Fig. 1.

Anatomical example of network transmission, what the DNT model represents, and how to assess it. (a) α-Syn fibrils can be internalized both in the dendrite/cell body compartment and in axons. α-Syn fibrils are actively transported along microtubules both in the anterograde (driven by kinesin) and retrograde (driven by dynein) direction, perhaps directly in the cytoplasm or perhaps in transport vesicles following endocytosis. Aggregation is thought to initially occur in axons, where α-syn fibrils can encounter and template the misfolding of soluble endogenous α-syn proteins that are transported along axons for delivery to synapses.

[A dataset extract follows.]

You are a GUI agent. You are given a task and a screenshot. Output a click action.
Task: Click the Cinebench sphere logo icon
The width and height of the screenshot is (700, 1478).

Figure adapted with permission from Bieri, et al., 2018. (b) Graphic illustration of the whole brain directional connectivity network, with nodes representing brain regions, and connection strengths {Cij} representing tracer-derived mesoscale connectivity. Examples of anterograde and retrograde transmission on this network are depicted. This macroscopic network transmission model is driven by the cellular-level transmission and transport processes depicted in panel A. (c) Example of a βt-curve showing r-value across βt parameter values for predictive (peak at βt ≥ 0) and non-predictive models (peak at βt = 0). (d) A color legend and brain showing the color scheme, by major region, for all the balls depicting regions in all anatomical illustrations of mouse brains throughout the rest of the paper. The dot sizes correspond to randomly generated “example“or “pseudo“inclusions amounts, per-region, where each dot represents one region in its center of mass. In anatomic illustrations of this nature with actual results, the inclusions amounts will not be random, but will rather be determined by inclusions severity recorded from data or predicted by a given NT model.